[Your assignment]
The line with "Where should I click to: Switch" starts the range, and the last line of the listing ends it. Retype that range exactly, without pictures.

** Data for this task follows **

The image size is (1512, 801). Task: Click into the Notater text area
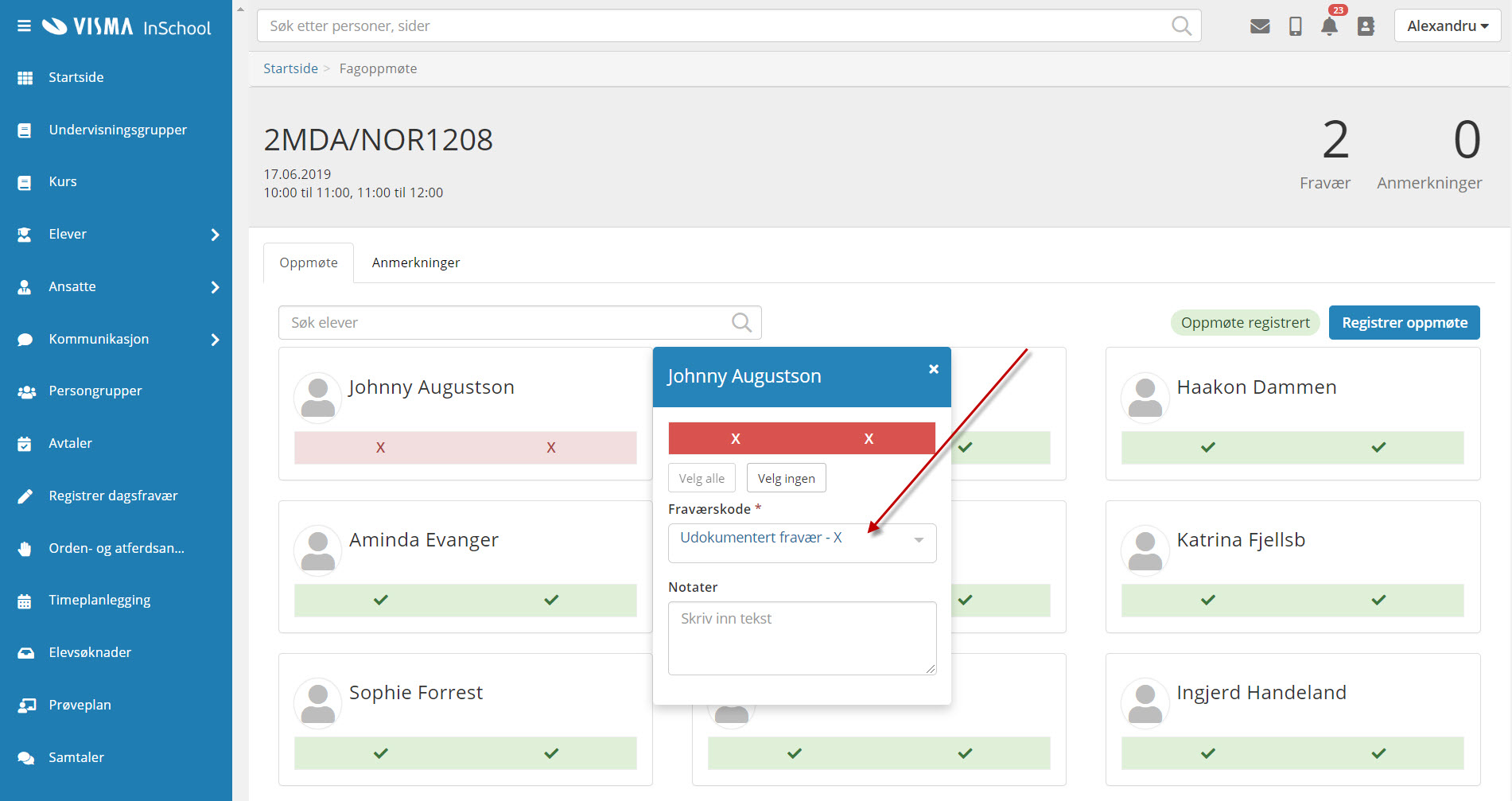802,638
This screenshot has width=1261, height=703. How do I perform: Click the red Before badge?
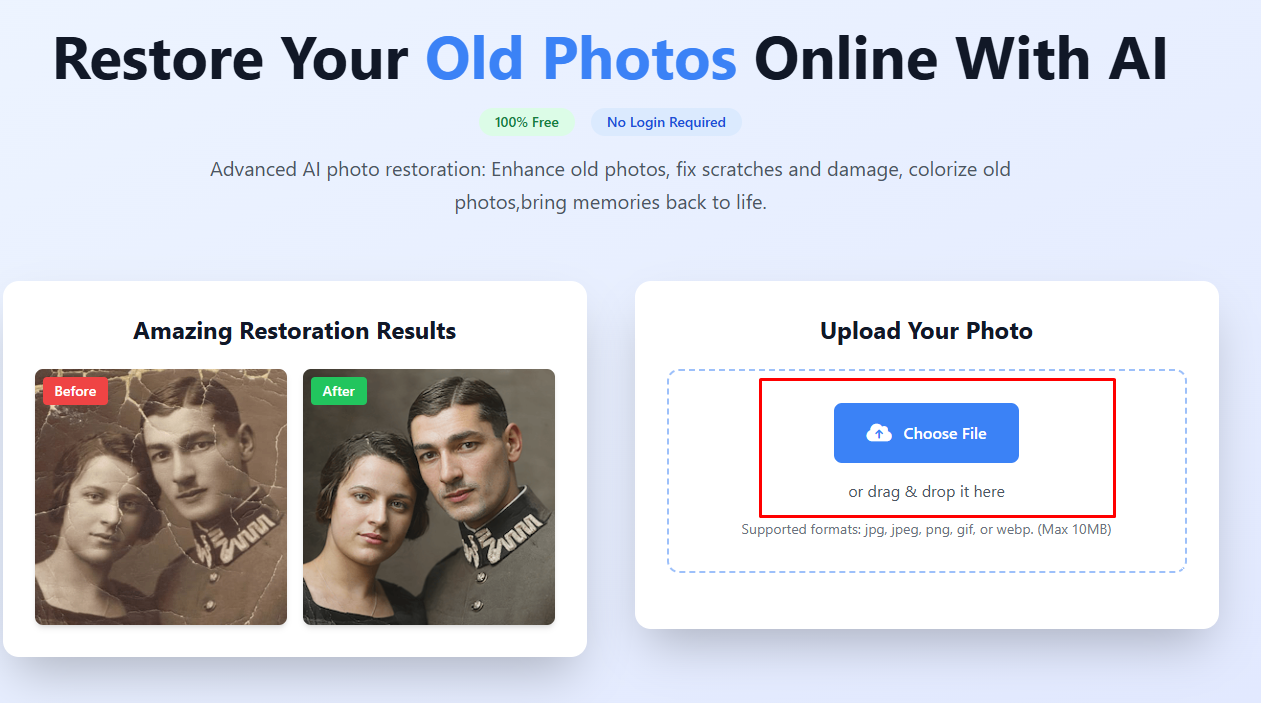75,391
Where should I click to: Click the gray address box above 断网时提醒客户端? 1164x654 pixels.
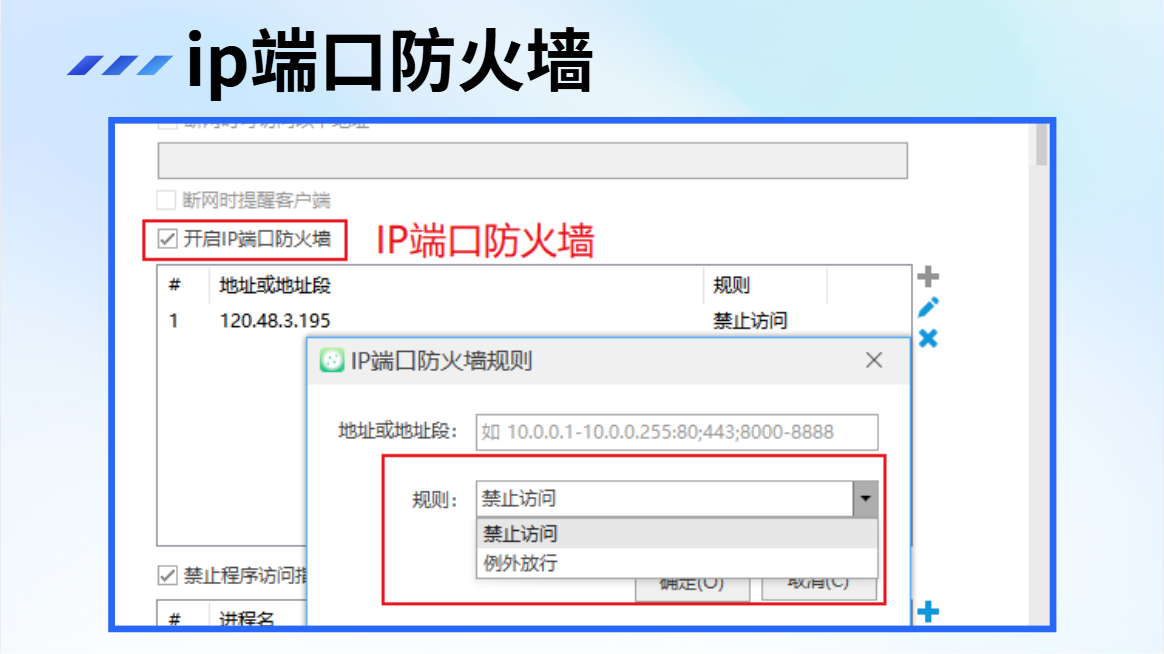point(532,160)
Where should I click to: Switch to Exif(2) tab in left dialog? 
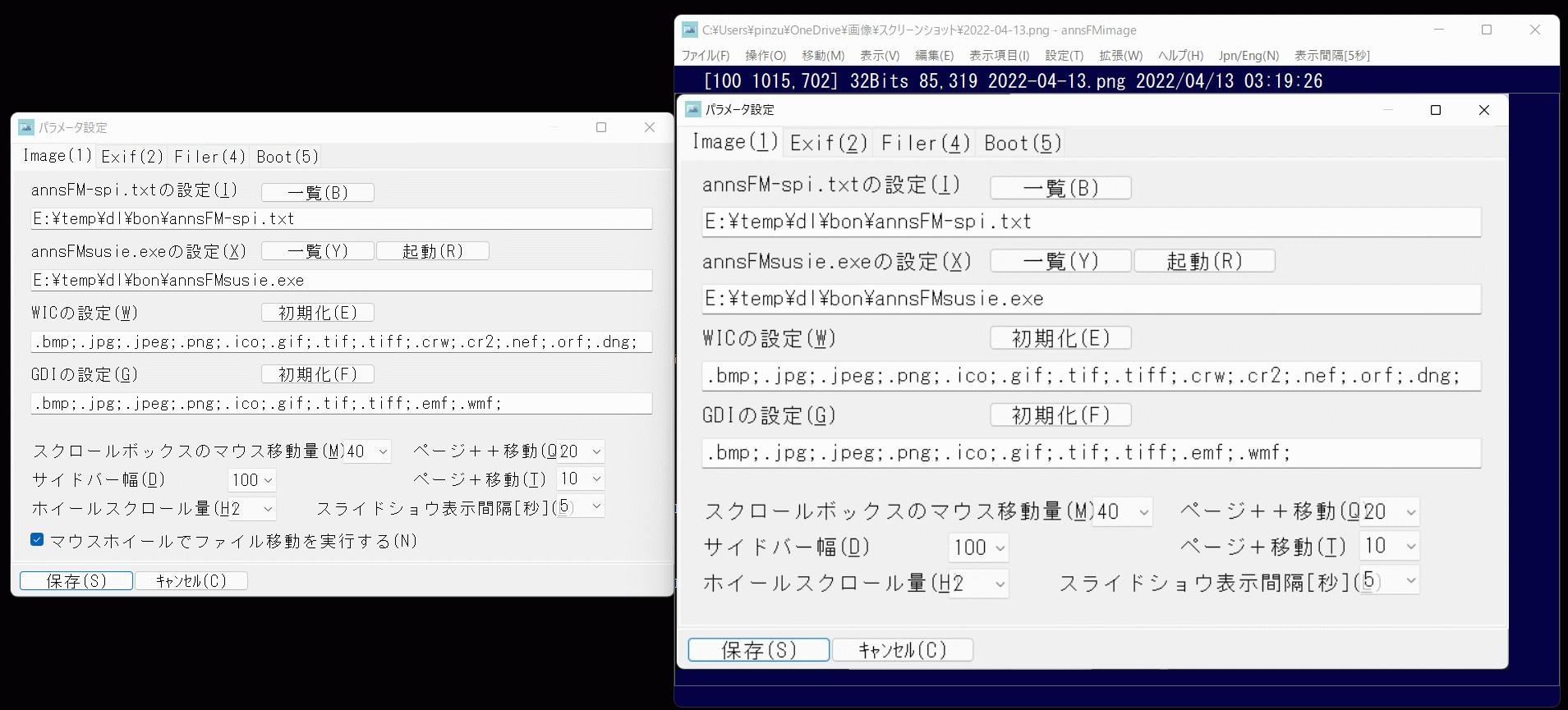click(x=132, y=157)
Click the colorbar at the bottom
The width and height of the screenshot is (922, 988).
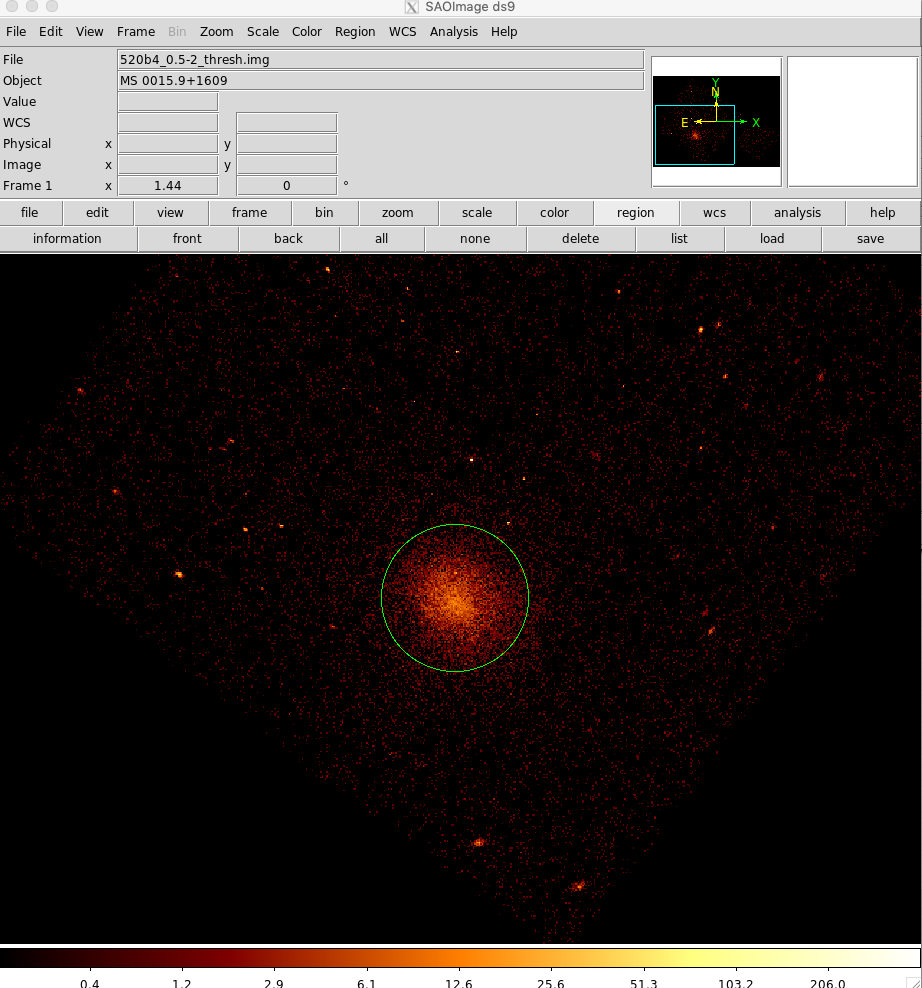tap(460, 958)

** End of Data for this task **

[Written solution]
Where should I click to: Switch to Exif(2) tab in left dialog? 
click(x=132, y=157)
Click the colorbar at the bottom
The width and height of the screenshot is (922, 988).
tap(460, 958)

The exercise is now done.